If y= f(x), the arclength, from x= a to x= b, is given by $\int_a^b \sqrt{1+ f'^2(x)} dx$.
• Apr 24th 2013, 12:21 PM
Steelers72
Re: Exact length of a curve?
Thanks! Oh, so you have to find the derivative of y and plug into the length formula you've provided right?

My instructor hasn't covered this (yet?) and gave this as one of a bunch of questions to do for next week. Had no clue what formula to use but thanks for clearing that up!
• Apr 24th 2013, 12:40 PM
Steelers72
Re: Exact length of a curve?
By the way, how would you go about finding the intervals? I'm guessing set y=0? Not sure.

I've gotten this far:

http://www4a.wolframalpha.com/Calcul...6&w=204.&h=62.
• Apr 25th 2013, 03:33 PM
Steelers72
Re: Exact length of a curve?
Original problem:y=sqrt(x-x^2)+arcsin(sqrt(x))

Sorry, this is the derivative of y I got to plug into the Length formula:

sqrt(-(-1+x) x)/x

Does anyone know what the bounds are and how to find them? Do we set the original y equation = to 0?

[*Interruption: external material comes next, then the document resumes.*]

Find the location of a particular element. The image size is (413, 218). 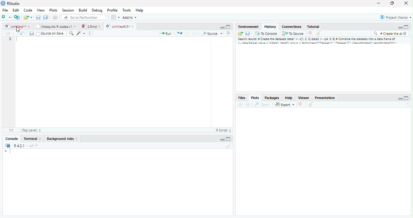

New file is located at coordinates (6, 17).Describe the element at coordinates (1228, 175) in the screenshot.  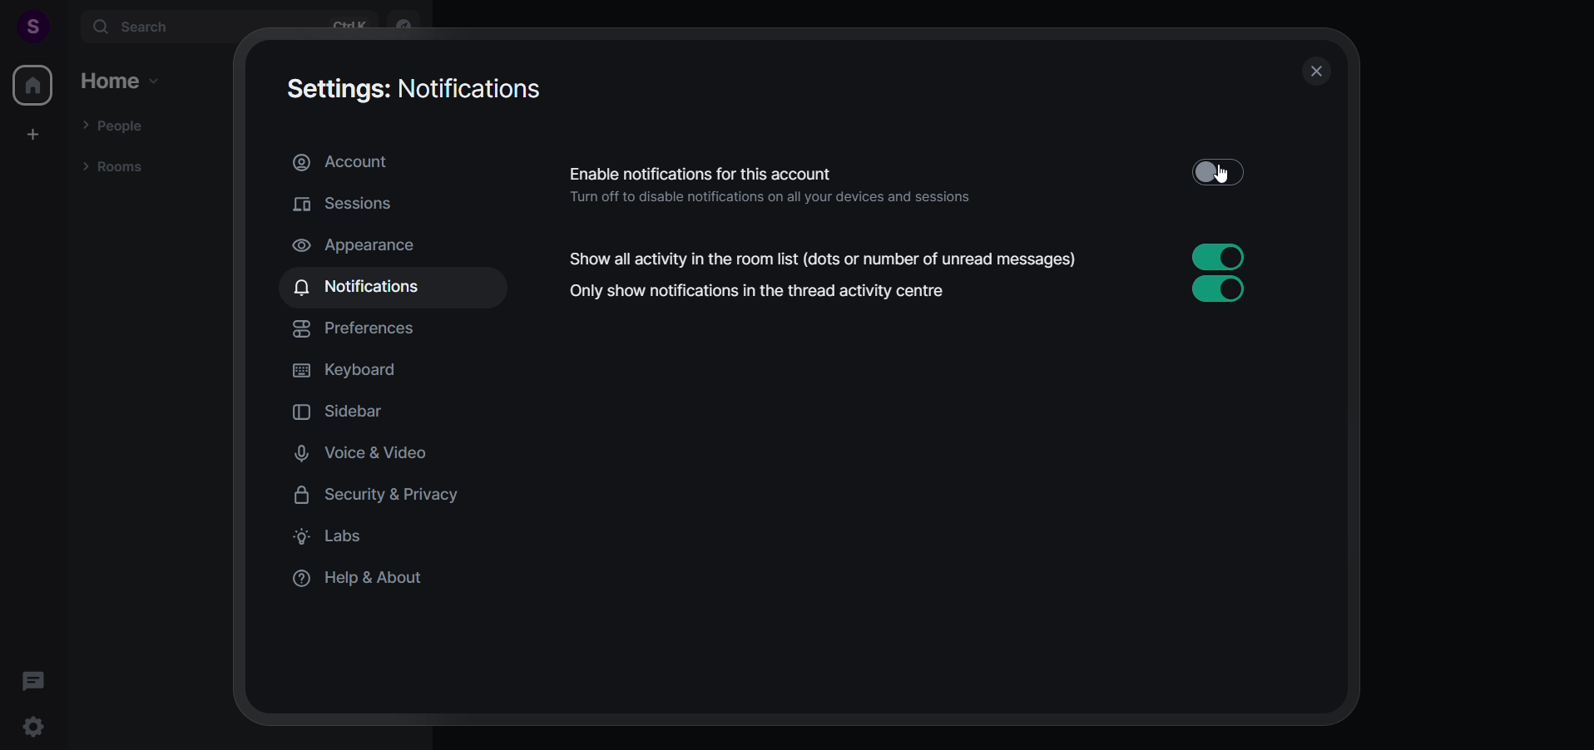
I see `Cursor` at that location.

I think it may be 0 to 1 but have no clue as to why.
• Apr 25th 2013, 05:18 PM
Prove It
Re: Exact length of a curve?
Quote:

Originally Posted by Steelers72
Original problem:y=sqrt(x-x^2)+arcsin(sqrt(x))

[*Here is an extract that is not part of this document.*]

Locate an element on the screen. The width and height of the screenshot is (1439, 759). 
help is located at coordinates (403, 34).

Sorry, this is the derivative of y I got to plug into the Length formula:

sqrt(-(-1+x) x)/x

Does anyone know what the bounds are and how to find them? Do we set the original y equation = to 0?

I think it may be 0 to 1 but have no clue as to why.

\displaystyle \begin{align*} f(x) &= \sqrt{ x - x^2 } + \arcsin{ \left( \sqrt{x} \right) } \\ \\ f'(x) &= \frac{1 - 2x}{2\,\sqrt{ x - x^2 }} + \frac{1}{2\,\sqrt{x} \, \sqrt{ 1 - x } } \\ &= \frac{ 1 - 2x }{ 2 \, \sqrt{ x \left( 1 - x \right) } } + \frac{1}{2 \, \sqrt{ x \left( 1 - x \right) } } \\ &= \frac{2 - 2x}{2\,\sqrt{x \left( 1 - x \right) }} \\ &= \frac{1 -x}{\sqrt{x \left( 1 - x \right) }} \\ &= \frac{ \sqrt{x \left( 1 - x \right) } }{x} \end{align*}

So now plugging into the formula for the arclength (I can't see your images so I'm not sure what your bounds should be)...

\displaystyle \begin{align*} l &= \int_a^b{ \sqrt{ 1 + \left[ f'(x) \right] ^2 } \, dx } \\ &= \int_a^b{ \sqrt{1 + \left[ \frac{\sqrt{x\left( 1 - x \right) }}{x} \right] ^2 } \, dx } \\ &= \int_a^b{ \sqrt{ 1 + \frac{x \left( 1 - x \right) }{x^2} } \,dx } \\ &= \int_a^b{ \sqrt{ 1 + \frac{1 - x}{x} }\,dx } \\ &= \int_a^b{ \sqrt{ \frac{1}{x} } \,dx } \\ &= \int_a^b{ x^{-\frac{1}{2} } \,dx} \\ &= \left[ 2x^{\frac{1}{2}} \right] _a^b \\ &= 2\,\sqrt{b} - 2\,\sqrt{a} \end{align*}

So now plug in your endpoints...
• Apr 25th 2013, 06:12 PM
Steelers72
Re: Exact length of a curve?
Thanks for the work through! I was confused as to how to get those endpoints but your work through helps a lot too.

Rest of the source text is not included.